In fact, since April, nearly 10 classified fund announcements are being implemented for transformation or liquidation, of which at least 2 have been voted by the holders' general assembly.
The latest announcement of the transformation is that in May 25th, the Boshi fund has issued a notice on the 800 securities and insurance index classification and the Boshi bank index grading fund. It said it would convene the fund share holders conference by way of communication and consider the relevant issues of fund transformation.
The two funds will be transformed into Bo Zhong certificate respectively, referring to the securities index fund and the LOF.
In addition to changing the name of the fund, after the vote of the fund share holder general assembly is adopted, the sub share will be terminated and the classification operation will be cancelled. Meanwhile, the scope of investment and investment restrictions should be amended.
The voting window lasted for more than a month. The announcement indicated that the voting time for the conference was from May 25, 2020 to June 29, 2020 at 17:00.
A hierarchical fund manager said that at the present stage, the transformation of most of the classified funds is still under discussion.
However, from the application of renaming, there are a large number of grading products favored by the choice of LOF products. Regarding this, a fund personage explained to the reporter, "since our grading products can be traded on the market, transformation also needs to arrange products that can also be traded on the market, only LOF can satisfy them."
According to the regulations, the transformation of the hierarchical fund requires that more than 2/3 of the voting rights of the fund share holders or their agents are adopted (including 2/3), so there is no possibility of voting by the general assembly.

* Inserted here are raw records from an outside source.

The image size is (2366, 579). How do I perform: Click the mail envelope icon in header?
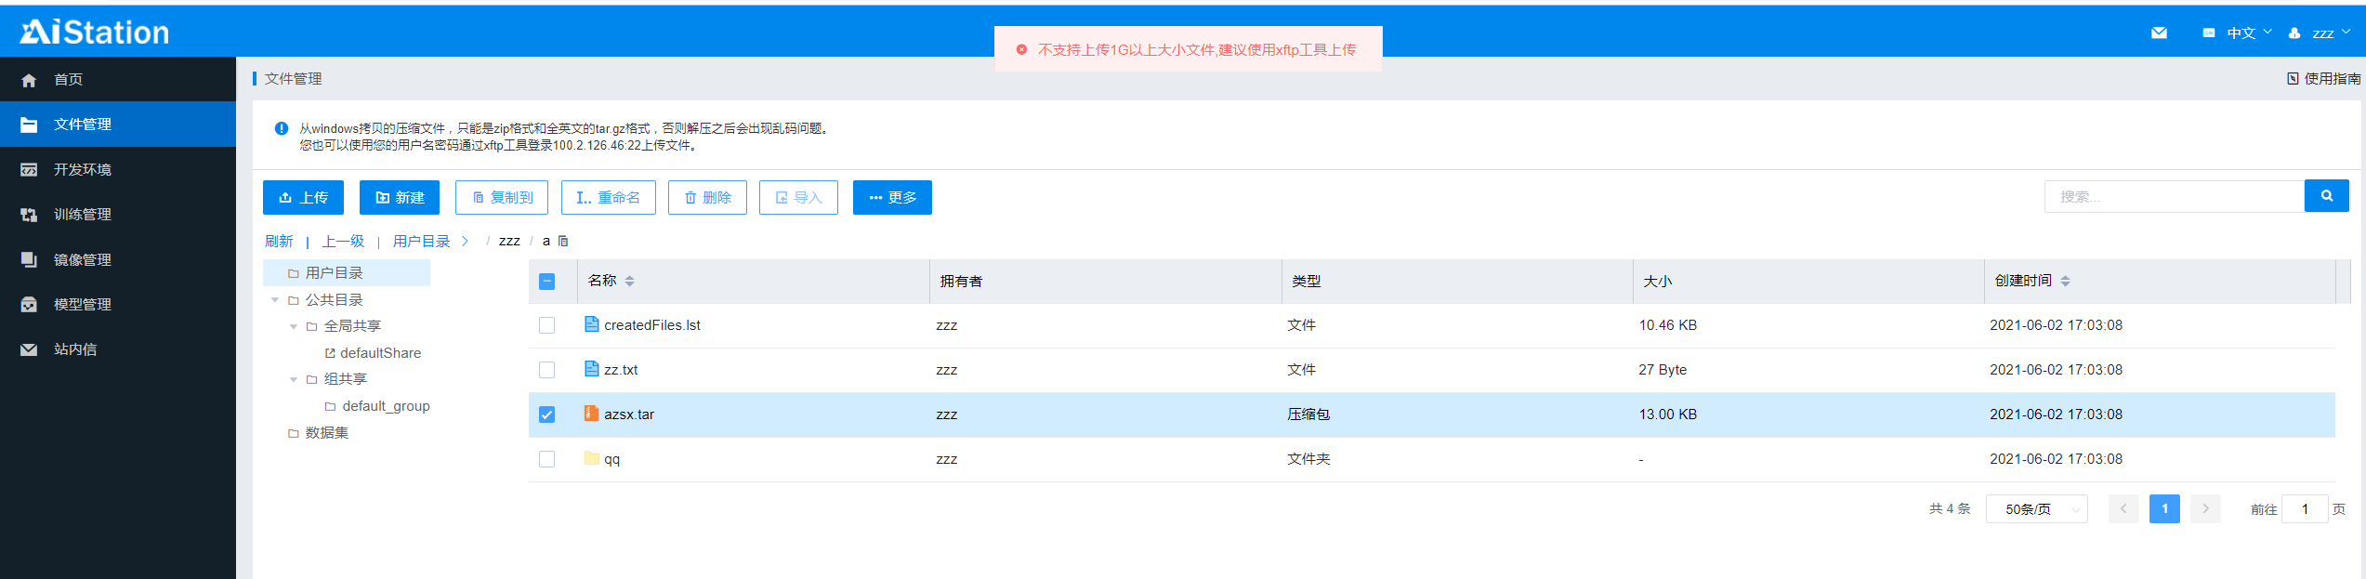pyautogui.click(x=2159, y=33)
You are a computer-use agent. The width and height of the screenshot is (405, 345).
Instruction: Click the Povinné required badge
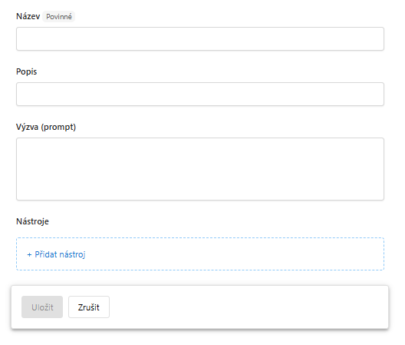pyautogui.click(x=59, y=17)
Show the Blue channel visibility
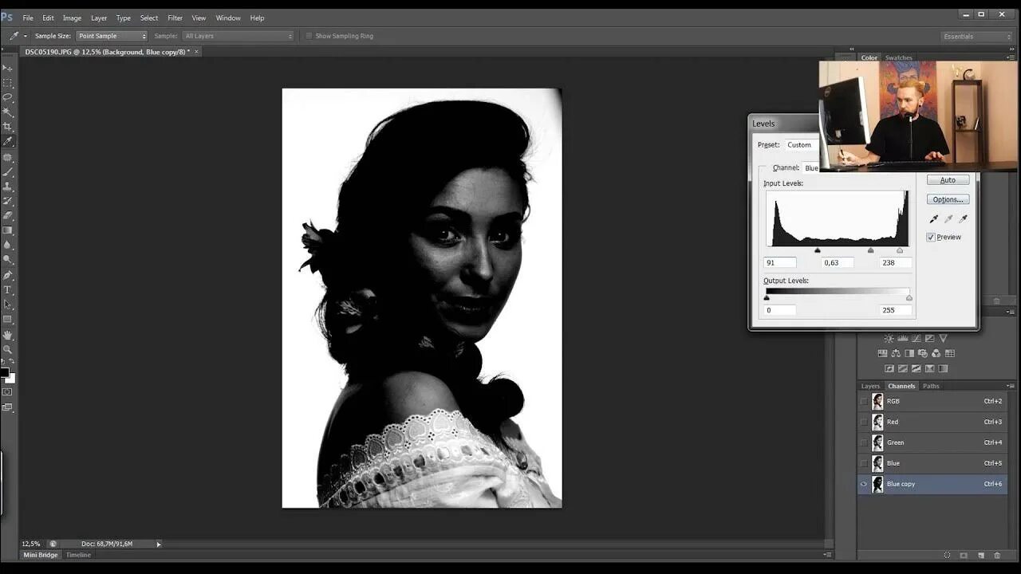 [x=864, y=463]
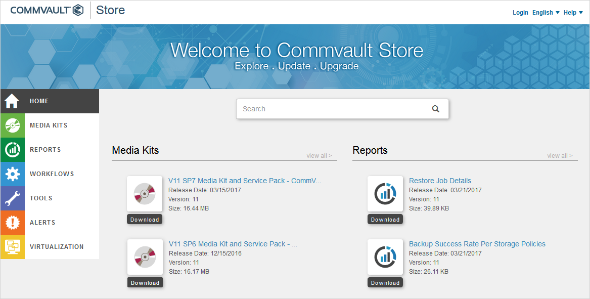
Task: Click the Home house icon in sidebar
Action: (12, 101)
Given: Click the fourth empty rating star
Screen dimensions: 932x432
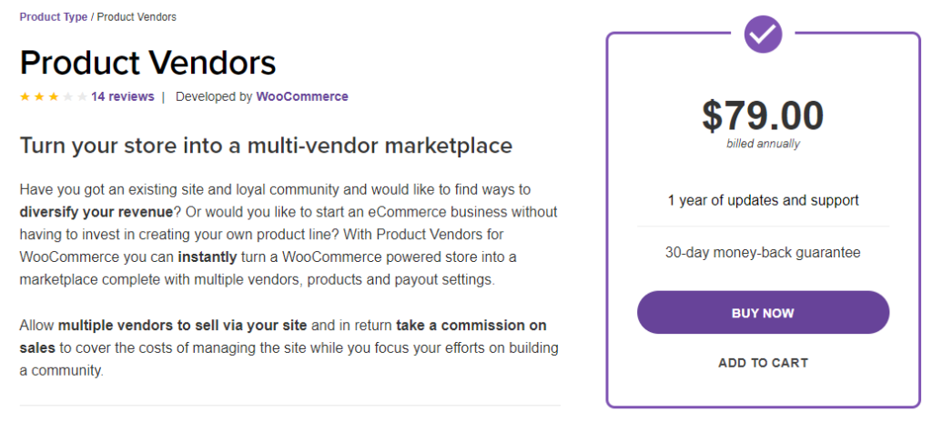Looking at the screenshot, I should tap(67, 96).
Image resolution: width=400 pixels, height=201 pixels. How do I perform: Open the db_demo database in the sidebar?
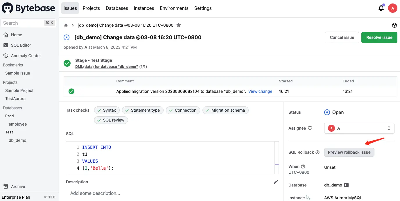coord(17,140)
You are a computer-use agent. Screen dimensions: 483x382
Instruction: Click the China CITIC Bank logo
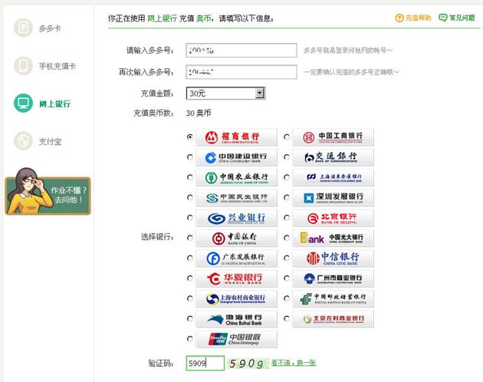pyautogui.click(x=334, y=258)
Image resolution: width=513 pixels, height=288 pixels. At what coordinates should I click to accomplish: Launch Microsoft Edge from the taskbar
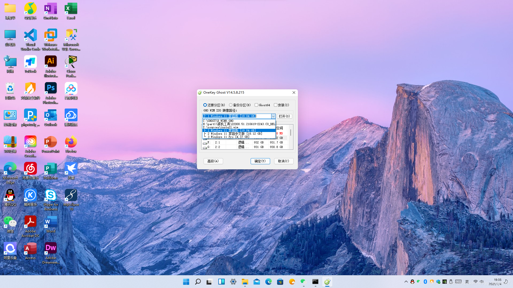click(x=268, y=281)
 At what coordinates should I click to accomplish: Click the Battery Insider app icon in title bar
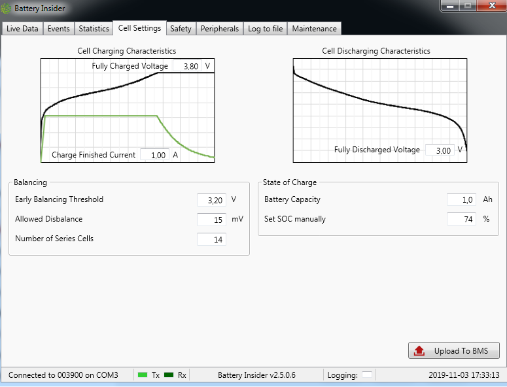[x=7, y=8]
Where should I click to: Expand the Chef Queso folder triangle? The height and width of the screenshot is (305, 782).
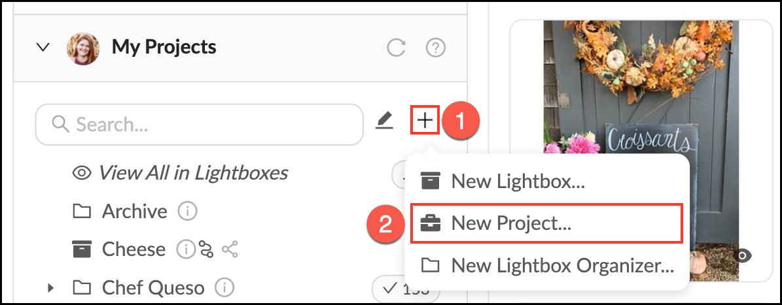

A number of fund sources told reporters that the biggest difficulty of grading fund transformation is to hold the voting of holders' meeting.
"The main difficulty is that the holders of the B share disagree." A hierarchical fund manager said.
Then, if there is a final 2/3 which can not get the number of participants, how will the classification fund be transformed?
"Disagree, there is no way. The final arrangement can only be seen." Fund managers of the above classification fund have no choice but to say.
The fund manager is uncertain about whether the grading products can be transformed before the end of this year. "It's hard to say now."
Insiders say relatively small scale funds are easier to transform, while smaller mini scale funds may choose to liquidate the fund contracts directly.